Time-dependent shock acceleration of particles. Effect of the time-dependent injection, with application to supernova remnants

Abstract

Three approaches are considered to solve the equation which describes the time-dependent diffusive shock acceleration of test particles at the non-relativistic shocks. At first, the solution of Drury (1983) for the particle distribution function at the shock is generalized to any relation between the acceleration time-scales upstream and downstream and for the time-dependent injection efficiency. Three alternative solutions for the spatial dependence of the distribution function are derived. Then, the two other approaches to solve the time-dependent equation are presented, one of which does not require the Laplace transform.
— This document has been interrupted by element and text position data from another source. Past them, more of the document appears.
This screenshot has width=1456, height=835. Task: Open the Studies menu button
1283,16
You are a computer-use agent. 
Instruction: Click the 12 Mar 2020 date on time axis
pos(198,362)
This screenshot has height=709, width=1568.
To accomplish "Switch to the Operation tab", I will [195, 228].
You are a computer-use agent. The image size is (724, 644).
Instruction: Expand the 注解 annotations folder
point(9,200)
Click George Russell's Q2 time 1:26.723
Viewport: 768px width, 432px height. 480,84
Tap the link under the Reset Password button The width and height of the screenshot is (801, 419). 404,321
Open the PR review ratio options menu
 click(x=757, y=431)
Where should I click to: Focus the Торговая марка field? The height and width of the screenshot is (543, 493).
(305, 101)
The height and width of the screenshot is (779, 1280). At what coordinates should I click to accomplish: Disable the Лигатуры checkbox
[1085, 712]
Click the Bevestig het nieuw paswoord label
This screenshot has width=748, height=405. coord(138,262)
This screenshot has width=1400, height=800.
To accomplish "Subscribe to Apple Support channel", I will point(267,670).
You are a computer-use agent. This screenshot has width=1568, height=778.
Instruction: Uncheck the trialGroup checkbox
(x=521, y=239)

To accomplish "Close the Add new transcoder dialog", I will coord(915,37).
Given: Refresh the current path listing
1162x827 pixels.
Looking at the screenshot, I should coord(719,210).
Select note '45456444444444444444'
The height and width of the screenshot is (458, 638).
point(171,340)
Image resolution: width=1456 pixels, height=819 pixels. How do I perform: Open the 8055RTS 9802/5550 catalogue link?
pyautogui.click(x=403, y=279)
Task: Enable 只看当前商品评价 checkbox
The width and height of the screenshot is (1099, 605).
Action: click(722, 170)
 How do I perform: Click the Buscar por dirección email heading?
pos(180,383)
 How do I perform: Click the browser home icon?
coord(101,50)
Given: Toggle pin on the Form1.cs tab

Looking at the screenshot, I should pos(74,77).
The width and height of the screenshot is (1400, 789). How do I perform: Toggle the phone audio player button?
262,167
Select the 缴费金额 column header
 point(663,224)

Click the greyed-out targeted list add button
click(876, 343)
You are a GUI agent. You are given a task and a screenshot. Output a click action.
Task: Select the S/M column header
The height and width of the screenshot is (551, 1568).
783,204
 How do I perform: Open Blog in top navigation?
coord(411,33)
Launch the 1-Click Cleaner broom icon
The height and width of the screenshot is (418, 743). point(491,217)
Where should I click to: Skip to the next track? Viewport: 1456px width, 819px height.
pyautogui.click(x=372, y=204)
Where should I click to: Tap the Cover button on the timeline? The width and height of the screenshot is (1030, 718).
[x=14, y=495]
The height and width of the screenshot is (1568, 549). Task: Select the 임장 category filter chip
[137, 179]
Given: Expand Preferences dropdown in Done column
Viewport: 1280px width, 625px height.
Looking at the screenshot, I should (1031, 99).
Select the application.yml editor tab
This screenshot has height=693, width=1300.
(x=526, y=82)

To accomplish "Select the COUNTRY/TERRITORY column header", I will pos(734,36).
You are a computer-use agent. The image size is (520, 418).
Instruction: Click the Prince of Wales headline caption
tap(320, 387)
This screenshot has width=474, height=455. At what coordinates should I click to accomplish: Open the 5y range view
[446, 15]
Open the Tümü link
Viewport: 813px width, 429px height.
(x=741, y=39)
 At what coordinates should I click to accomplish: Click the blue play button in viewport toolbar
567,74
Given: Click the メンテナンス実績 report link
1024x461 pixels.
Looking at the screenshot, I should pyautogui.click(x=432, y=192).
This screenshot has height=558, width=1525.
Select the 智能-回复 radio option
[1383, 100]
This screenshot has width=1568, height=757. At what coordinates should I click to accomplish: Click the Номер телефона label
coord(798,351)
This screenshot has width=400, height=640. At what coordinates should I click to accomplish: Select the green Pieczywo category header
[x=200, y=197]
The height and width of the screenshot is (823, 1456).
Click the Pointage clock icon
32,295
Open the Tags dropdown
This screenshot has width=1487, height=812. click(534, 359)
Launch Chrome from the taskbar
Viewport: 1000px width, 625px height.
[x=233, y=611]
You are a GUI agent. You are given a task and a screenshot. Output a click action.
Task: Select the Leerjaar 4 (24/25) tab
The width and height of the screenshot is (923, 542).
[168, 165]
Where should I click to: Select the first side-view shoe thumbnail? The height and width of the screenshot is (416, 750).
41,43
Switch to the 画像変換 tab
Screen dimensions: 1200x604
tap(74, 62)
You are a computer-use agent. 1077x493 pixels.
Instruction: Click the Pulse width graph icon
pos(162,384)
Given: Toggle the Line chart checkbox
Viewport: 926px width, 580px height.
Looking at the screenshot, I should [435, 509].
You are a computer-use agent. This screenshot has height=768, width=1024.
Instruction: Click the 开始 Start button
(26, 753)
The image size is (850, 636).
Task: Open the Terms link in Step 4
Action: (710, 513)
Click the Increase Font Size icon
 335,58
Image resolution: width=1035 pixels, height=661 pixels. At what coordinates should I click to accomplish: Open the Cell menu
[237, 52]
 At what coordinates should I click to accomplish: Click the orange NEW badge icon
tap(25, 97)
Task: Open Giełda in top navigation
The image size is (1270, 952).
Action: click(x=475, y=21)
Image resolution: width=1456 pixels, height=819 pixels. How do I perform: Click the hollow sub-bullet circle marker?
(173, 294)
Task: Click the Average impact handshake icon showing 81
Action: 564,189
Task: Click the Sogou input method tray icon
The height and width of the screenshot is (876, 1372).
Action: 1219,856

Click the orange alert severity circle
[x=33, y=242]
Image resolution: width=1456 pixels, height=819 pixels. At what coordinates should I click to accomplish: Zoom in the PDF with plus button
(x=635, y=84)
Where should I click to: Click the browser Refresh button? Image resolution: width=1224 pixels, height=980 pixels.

At the end, our more general solution is discussed, with a particular attention to the time-dependent injection in supernova remnants. It is shown that, comparing to the case with the dominant upstream acceleration time-scale, the maximum momentum of accelerated particles shifts toward the smaller momenta with increase of the downstream acceleration time-scale. The time-dependent injection affects the shape of the particle spectrum. In particular, i) the power-law index is not solely determined by the shock compression, in contrast to the stationary solution; ii) the larger the injection efficiency during the first decades after the supernova explosion, the harder the particle spectrum around the high-energy cutoff at the later times. This is important, in particular, for interpretation of the radio and gamma-ray observations of supernova remnants, as demonstrated on a number of examples.